(Excerpt to read):
++++++
Security of Karbala to transfer to Iraqis

U.S. giving back control despite strife

— U.S. forces will turn over security to Iraqi authorities in the southern Shiite province of Karbala on Monday, the American commander for the area said, despite fighting between rival militia factions that has killed dozens.

Karbala will become only the eighth of Iraq's 18 provinces to revert to Iraqi control. President Bush predicted in January that the Iraqi government would have responsibility for security in all of the provinces by November.

But the target date has slipped repeatedly, highlighting the difficulties in developing Iraqi police forces and the slow pace of economic and political progress in areas still troubled by daily violence.

A bomb struck a mainly Shiite town southeast of Baghdad on Saturday for the second time in less than a week, the deadliest attack on a day in which at least 23 people were killed or found dead.
++++++
(Information given):

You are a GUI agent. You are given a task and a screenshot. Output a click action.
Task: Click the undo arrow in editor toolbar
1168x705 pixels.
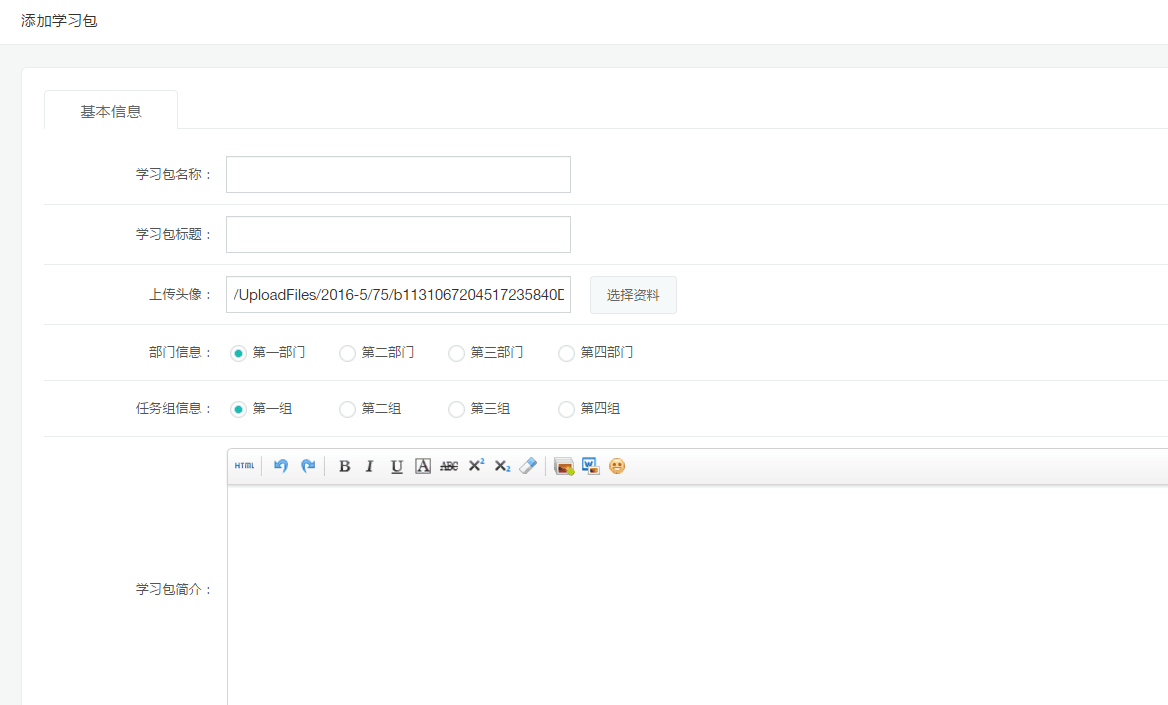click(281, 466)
++++++
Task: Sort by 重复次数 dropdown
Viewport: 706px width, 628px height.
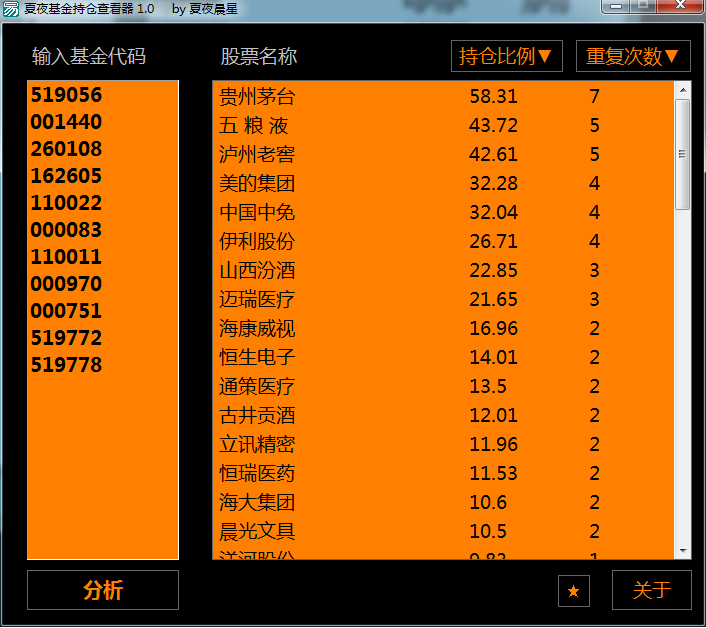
++++++
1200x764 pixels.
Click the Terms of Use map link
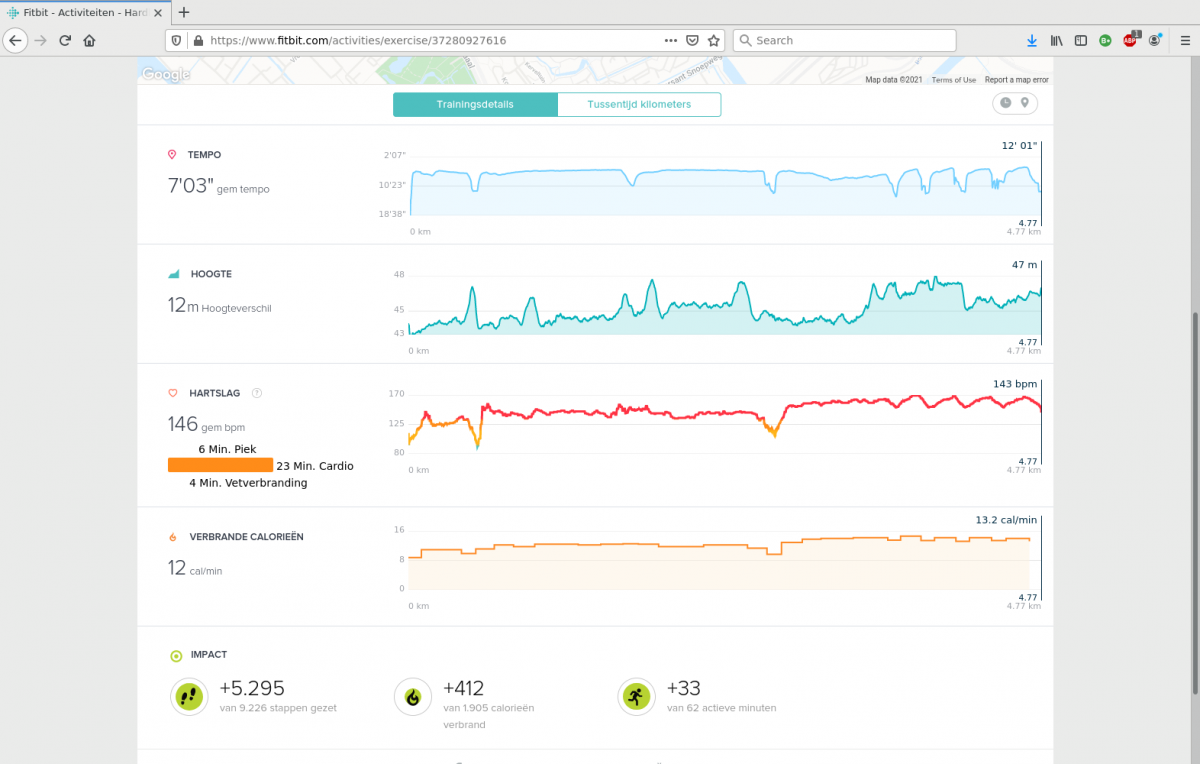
++++++
(What you are asked to do):
From the news report on Karbala security, quote the passage starting with "Karbala will become" and going on through "by daily violence.".

(Written answer):
Karbala will become only the eighth of Iraq's 18 provinces to revert to Iraqi control. President Bush predicted in January that the Iraqi government would have responsibility for security in all of the provinces by November.

But the target date has slipped repeatedly, highlighting the difficulties in developing Iraqi police forces and the slow pace of economic and political progress in areas still troubled by daily violence.